Portugal continua a desperdiçar recursos hídricos como nenhum outro país da Europa o faz, afirma o antigo eurodeputado socialista António Campos no livro “Agricultura, Alimentação e Saúde”, a lançar em breve pela editora Âncora.
Especialista em questões agrícolas e depois de dez anos de experiência como deputado no Parlamento Europeu de Estrasburgo, António Campos adverte para o agravamento de carências de água nalgumas zonas do país, se não forem tomadas medidas.
Focando o caso específico do Alentejo e Algarve, o antigo eurodeputado considera “uma irresponsabilidade política o fomento dos campos de golfe ” naquelas regiões, onde a água vai assumir uma importância decisiva.

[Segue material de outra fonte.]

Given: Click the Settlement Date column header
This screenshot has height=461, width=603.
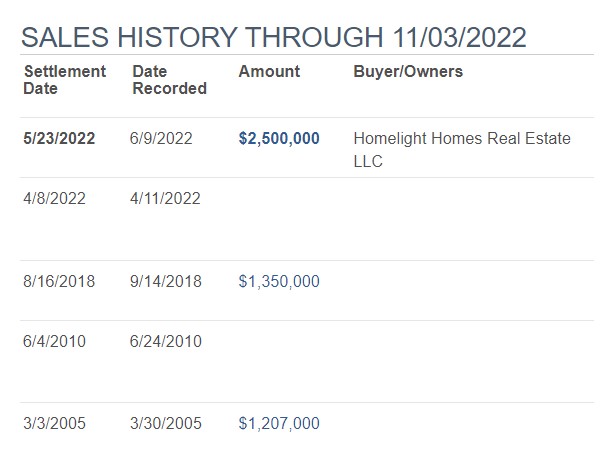Looking at the screenshot, I should (x=65, y=80).
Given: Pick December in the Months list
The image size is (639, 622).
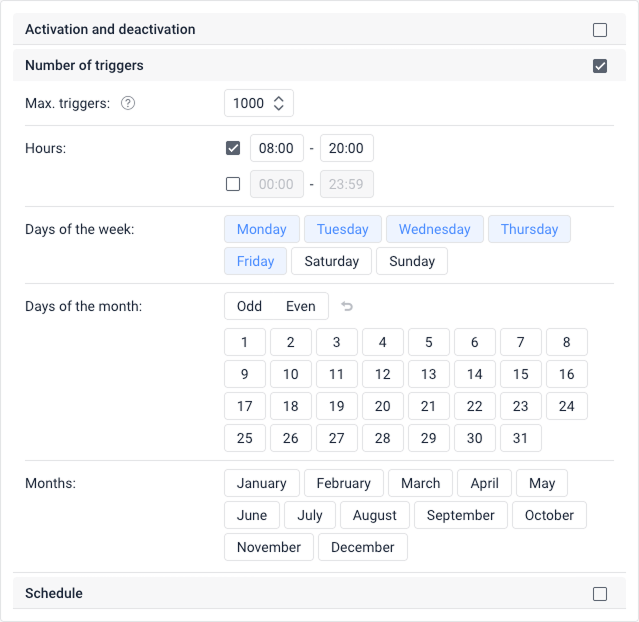Looking at the screenshot, I should (363, 548).
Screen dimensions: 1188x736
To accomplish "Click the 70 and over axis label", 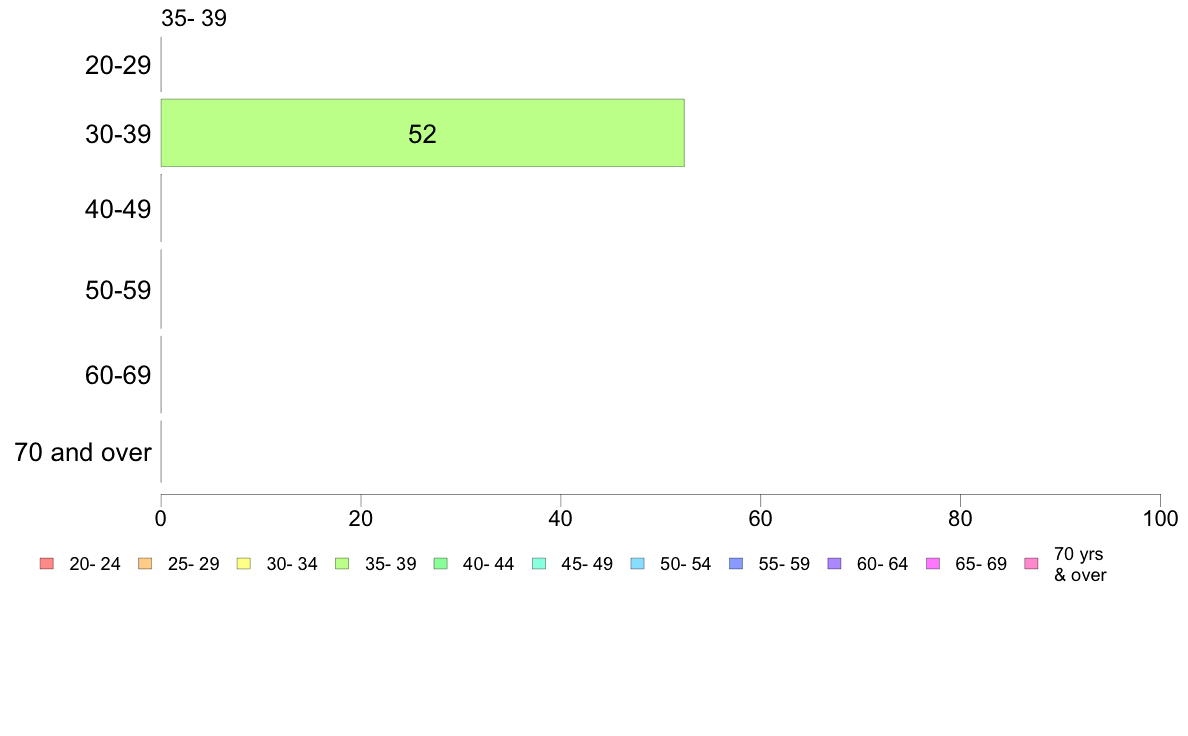I will (83, 453).
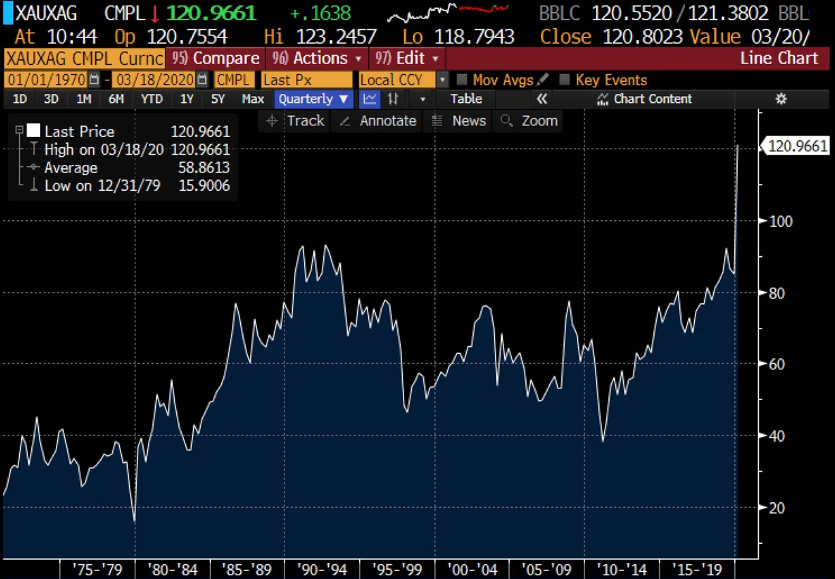Open the Edit menu
This screenshot has width=835, height=579.
click(x=410, y=58)
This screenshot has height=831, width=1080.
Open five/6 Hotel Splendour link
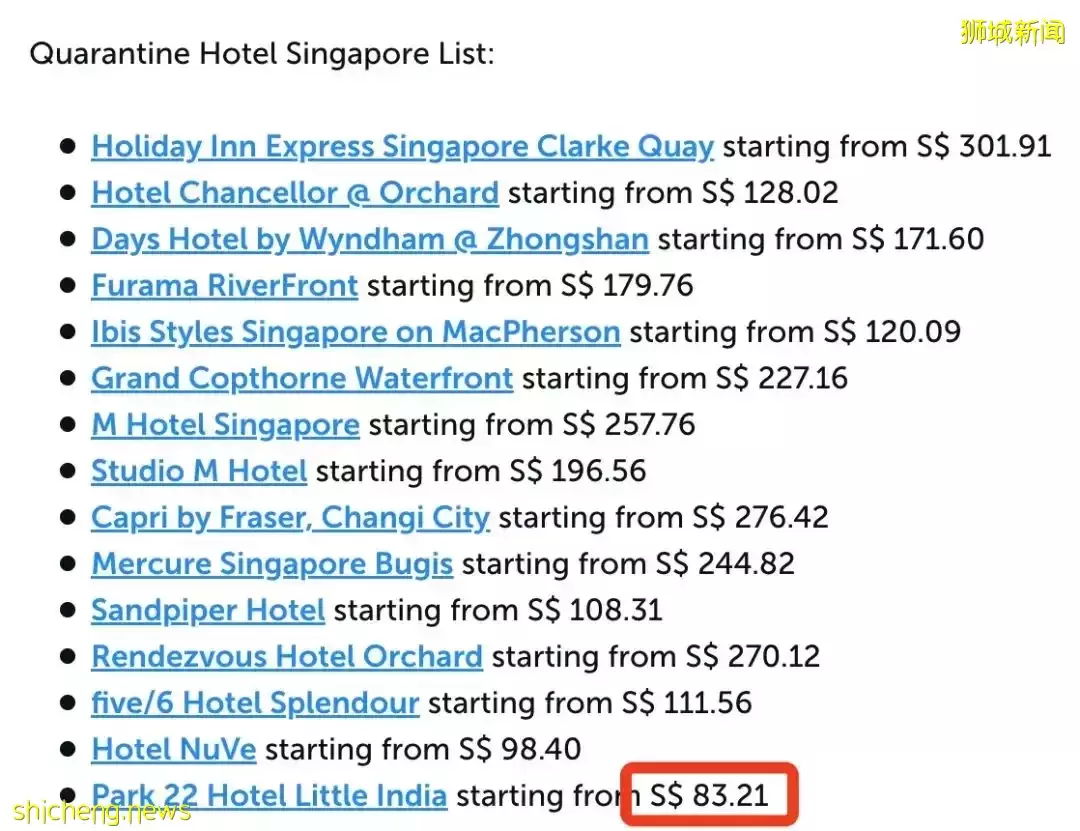coord(256,703)
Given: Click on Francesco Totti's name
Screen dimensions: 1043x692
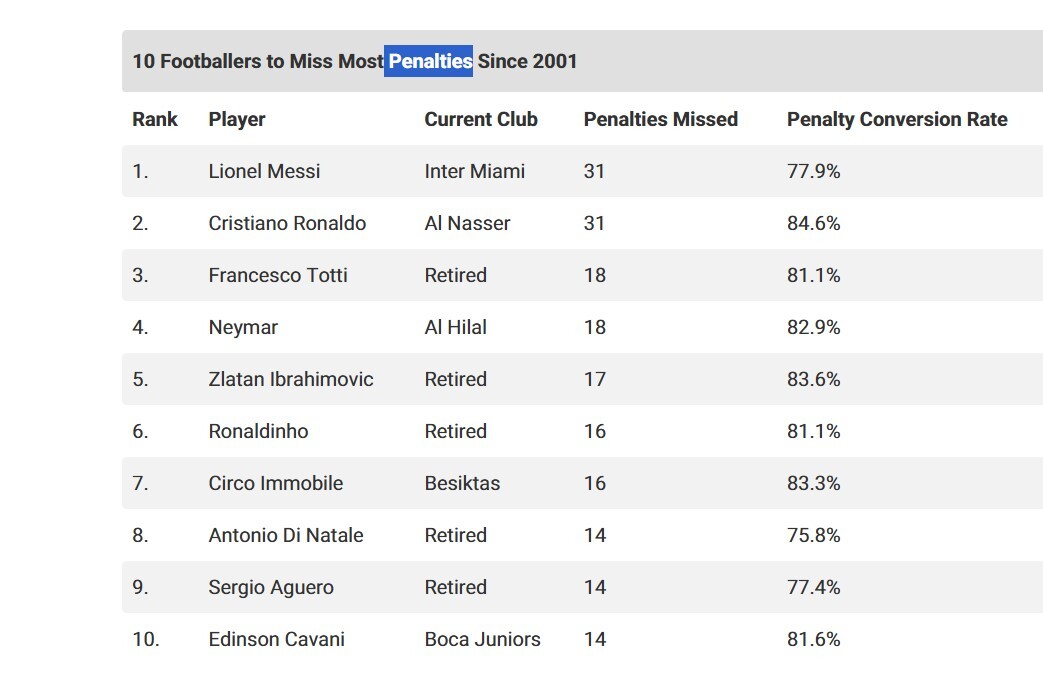Looking at the screenshot, I should [278, 275].
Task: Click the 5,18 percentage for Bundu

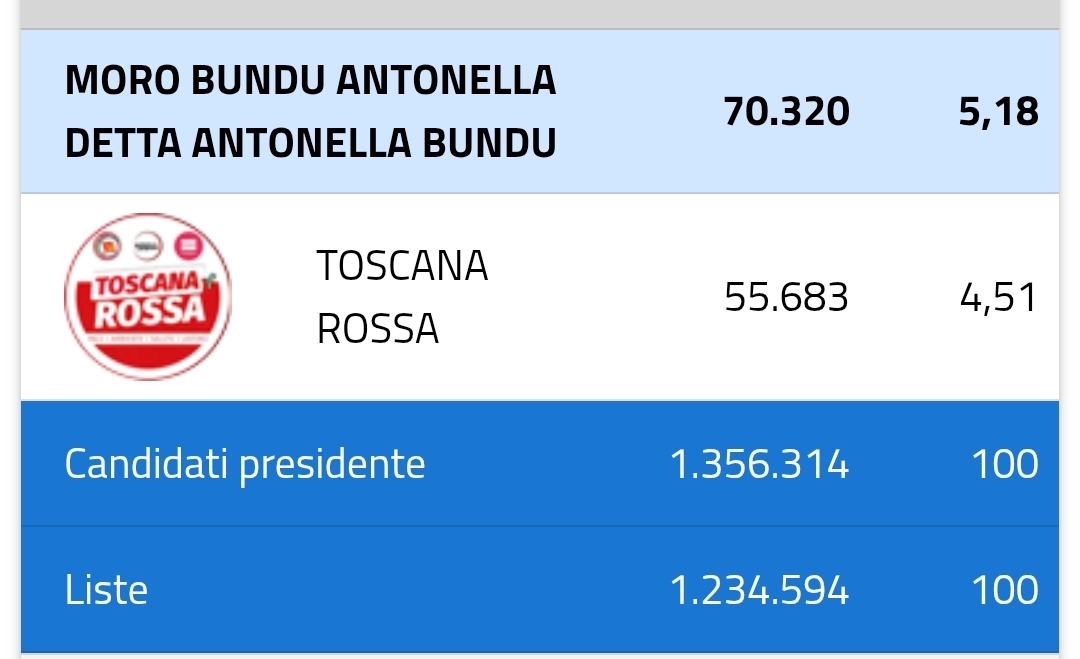Action: pos(998,111)
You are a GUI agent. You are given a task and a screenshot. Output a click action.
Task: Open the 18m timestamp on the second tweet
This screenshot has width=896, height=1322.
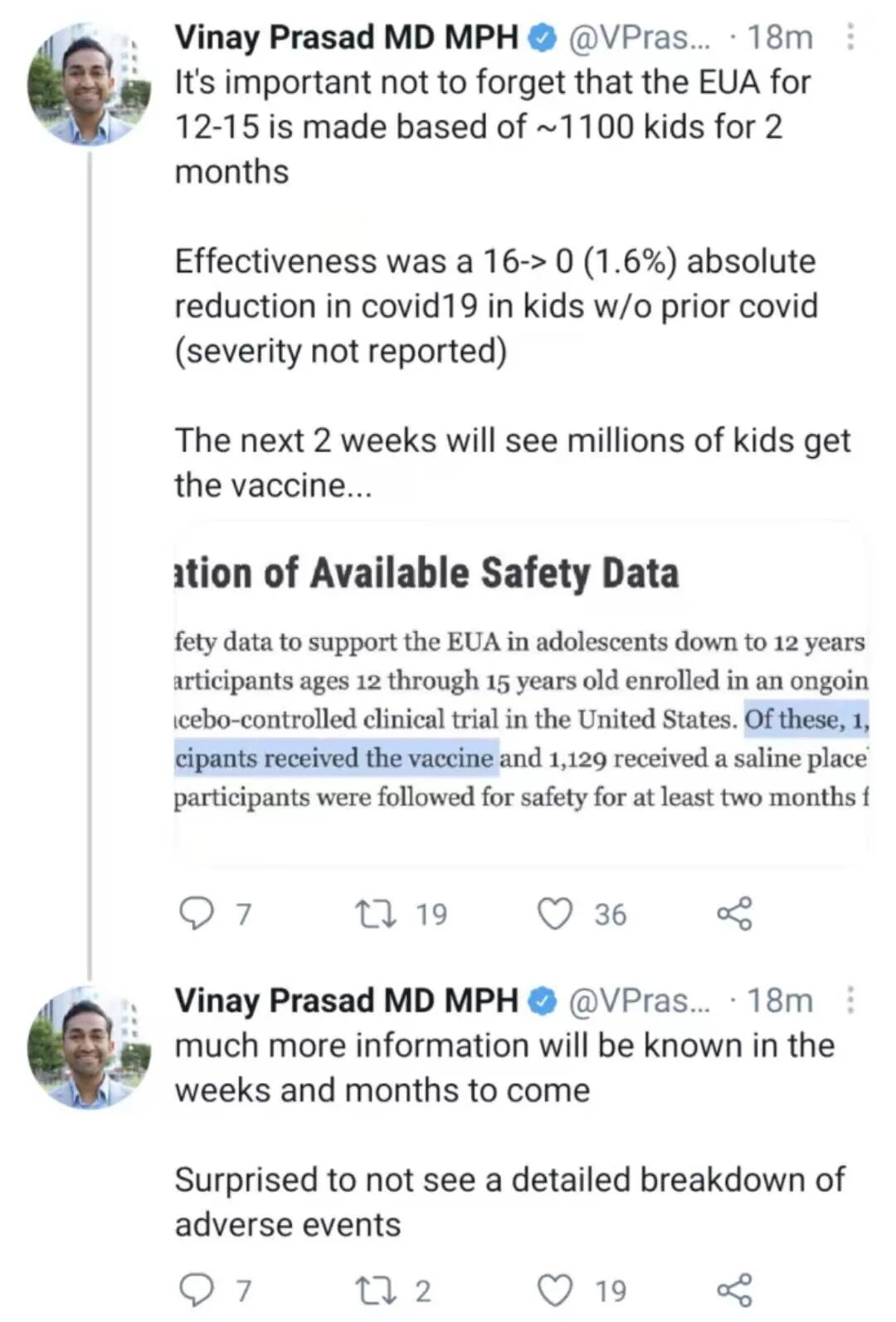click(780, 1000)
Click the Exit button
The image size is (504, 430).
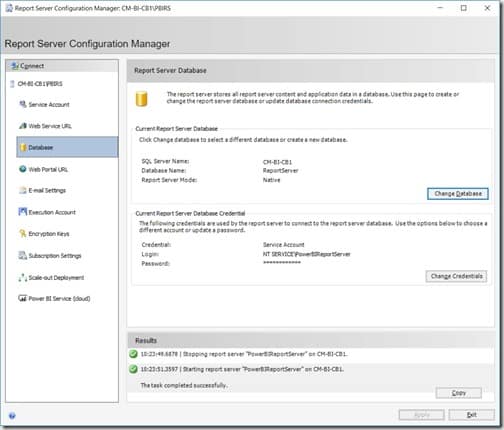pyautogui.click(x=471, y=415)
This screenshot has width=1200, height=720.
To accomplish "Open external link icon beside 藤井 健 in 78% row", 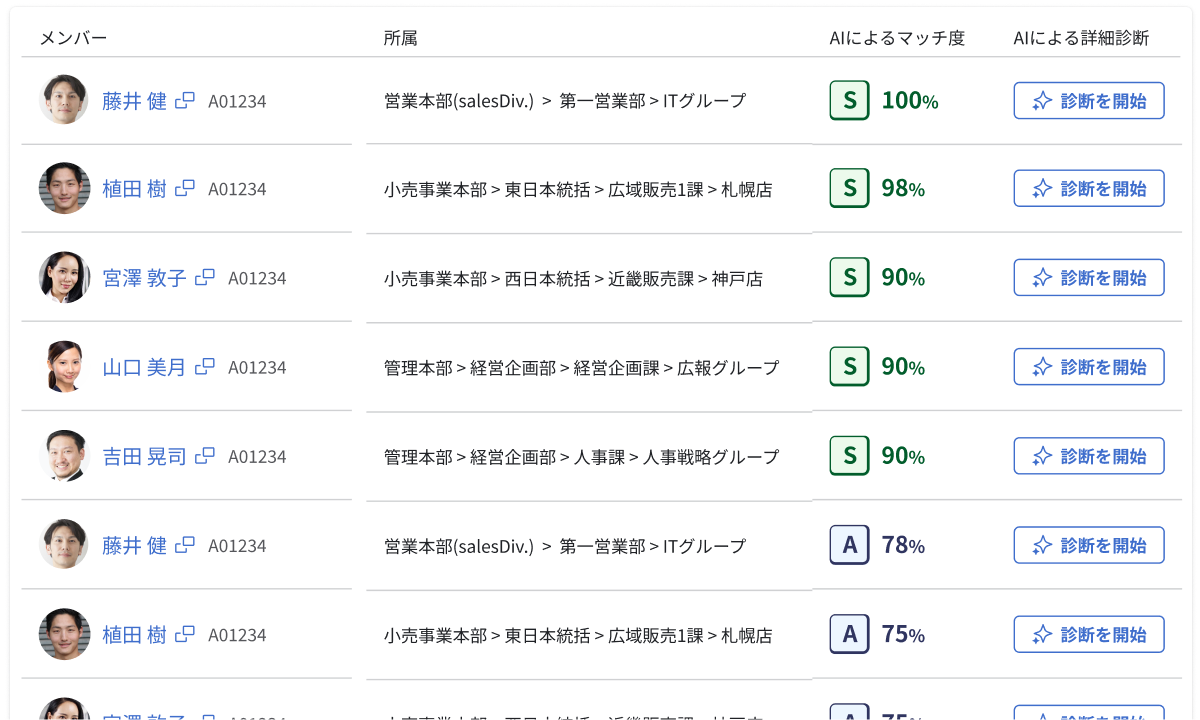I will tap(185, 545).
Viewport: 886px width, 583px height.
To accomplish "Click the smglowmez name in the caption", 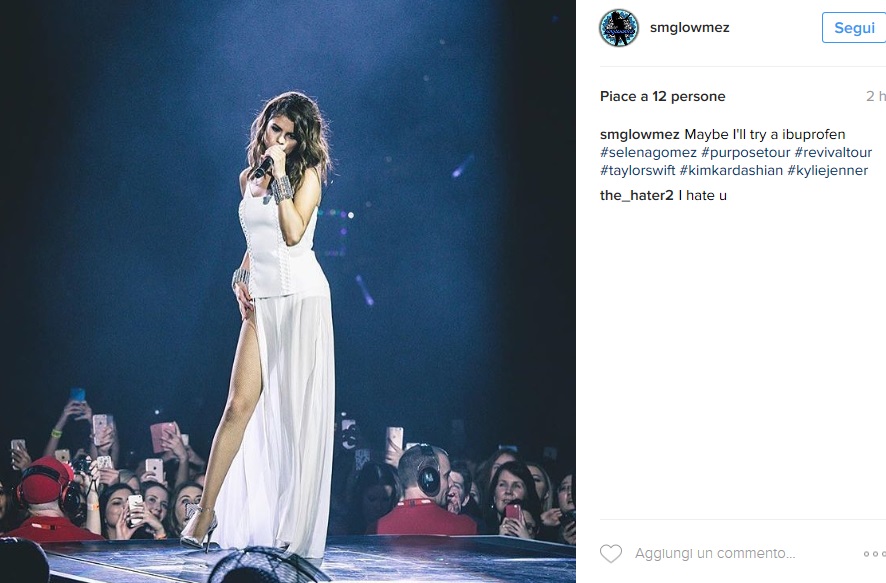I will click(640, 134).
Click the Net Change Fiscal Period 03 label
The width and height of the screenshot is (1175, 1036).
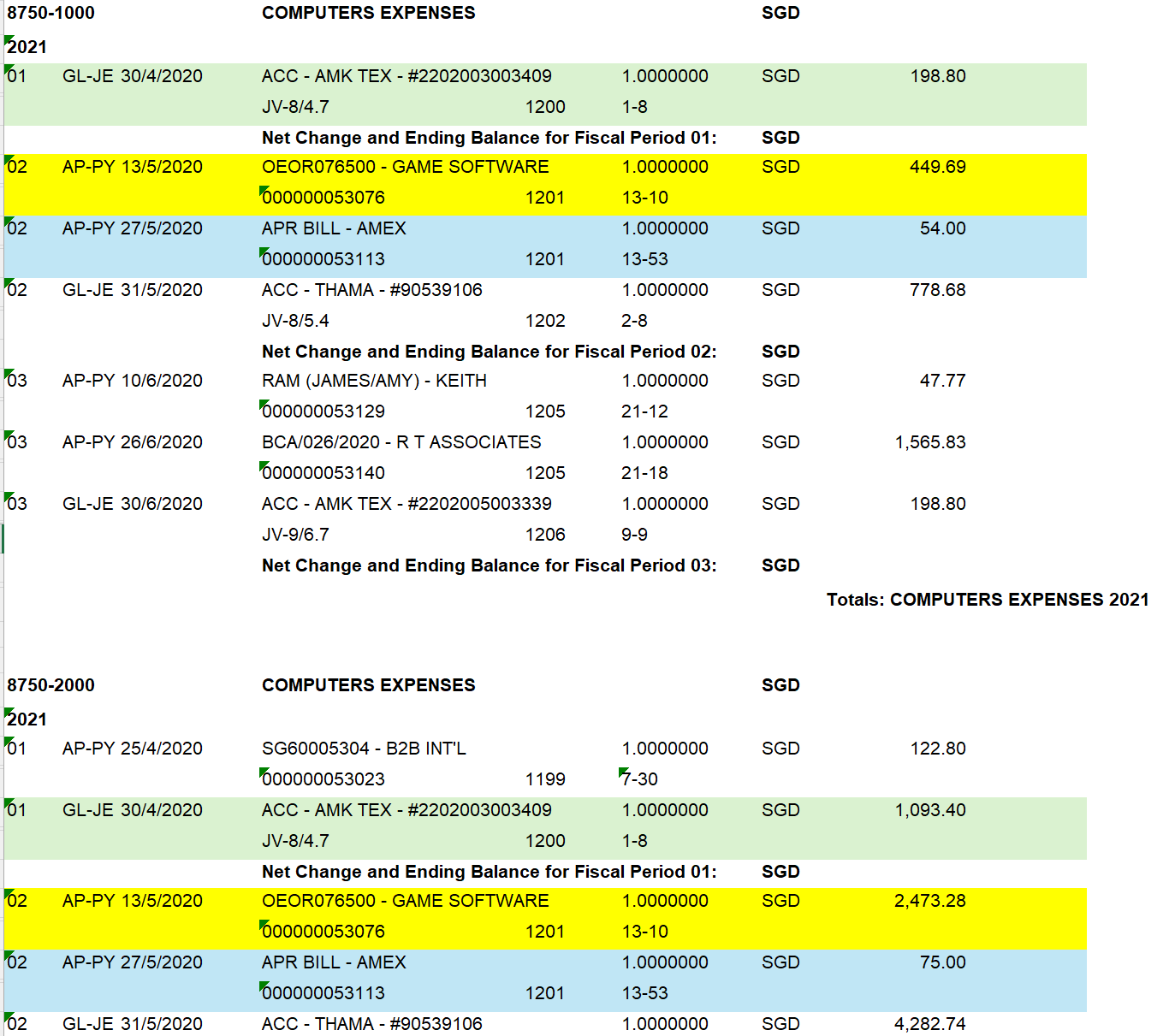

O antigo eurodeputado socialista chama a atenção para o avanço da desertificação no sul do país, agravada pelos incêndios e pela erosão das terras arrastadas pelas chuvas.
“Em Portugal, o problema da gestão dos recursos hídricos reveste contornos escandalosos porque os cursos de água não têm nenhum tipo de manutenção, de cuidados de defesa e de ordenamento nas suas margens e a política florestal nacional é um atentado contra a água”, sustenta.
Para além de defender legislação penalizadora para os grandes gastadores de água, Campos apela ao tratamento e reaproveitamento das águas dos esgotos urbanos para a rega, reportando-se aos vários países da Europa onde se usa tal procedimento, nomeadamente nos jardins de muitas cidades, “irrigados com estas águas que voltam a ter qualidade adequada depois de tratadas”.
Agrónomo de formação, Campos acredita que “a prazo o homem seja capaz de transformar a baixo preço, a água do mar em água potável”, devendo até lá imperar a gestão sustentada deste recurso natural”.
Num outro capítulo dedicado ao “modelo alimentar dos países desenvolvidos”, o autor destaca que nesses países as “pessoas só consomem directamente 30 por cento dos cereais produzidos, destinando- se os restantes 70 por cento ao fabrico de rações para fomentar a produção intensiva de carne e leite.
Campos insurge-se contra o modelo de agricultura vigente nos países desenvolvidos, que “só promove a alimentação dos animais à base de rações”, reportando-se ao meio rural “cada vez mais abandonado” e à “matéria verde, cada vez mais destinada a ser destruída pelo fogo, quando podia ser usada na alimentação dos herbívoros, principalmente vacas, cabras e ovelhas.
“Em vez disso, o modelo vigente promove que os animais sejam alimentados a rações”, comenta, reportando-se também à fruta e às hortícolas que “nunca fizeram parte das preocupações da Política Agrícola Comum, apesar de serem alimentos básicos na dieta alimentar”, alimentos esses, “grandes fomentadores de emprego agrícola, em que a União é deficitária”.
António Campos critica também as grandes empresas do sector agro-alimentar, que “promoveram um desenvolvimento fantástico da cadeia alimentar e a concentração da comercialização em multinacionais poderosíssimas”, efectuando uma “integração vertical dos sector, principalmente nas grandes produções objecto do comércio a longa distância”, designadamente cereais, carne, oleaginosas, café, bananas e chá.
Dessas multinacionais o autor apresenta um gráfico das maiores dez multinacionais do ramo agro-alimentar com as vendas anuais, lideradas pela Cargill (EUA) com 55 mil milhões de euros, seguida da Nestlé (Suíça) e da Kraft (EUA), ambas com 42 mil milhões, da Unilever (Holanda/Reino Unido) com 32 mil milhões; depois, as norte- americanas Con Agra e a Pepsico, ambas com 30 mil milhões de euros de facturação anual.
António Campos é engenheiro técnico agrário e foi membro de vários governos do Partido Socialista, como secretário de Estado do Fomento Agrário, secretário de Estado da Estruturação Agrária e secretário de Estado Adjunto do primeiro-ministro.
O livro, que será lançado terça-feira, tem um prefácio de Mário Soares e a participação de Rui Azevedo, agrónomo e funcionário da Comissão Europeia, que ao longo de vários capítulos questiona em tom de conversa António Campos.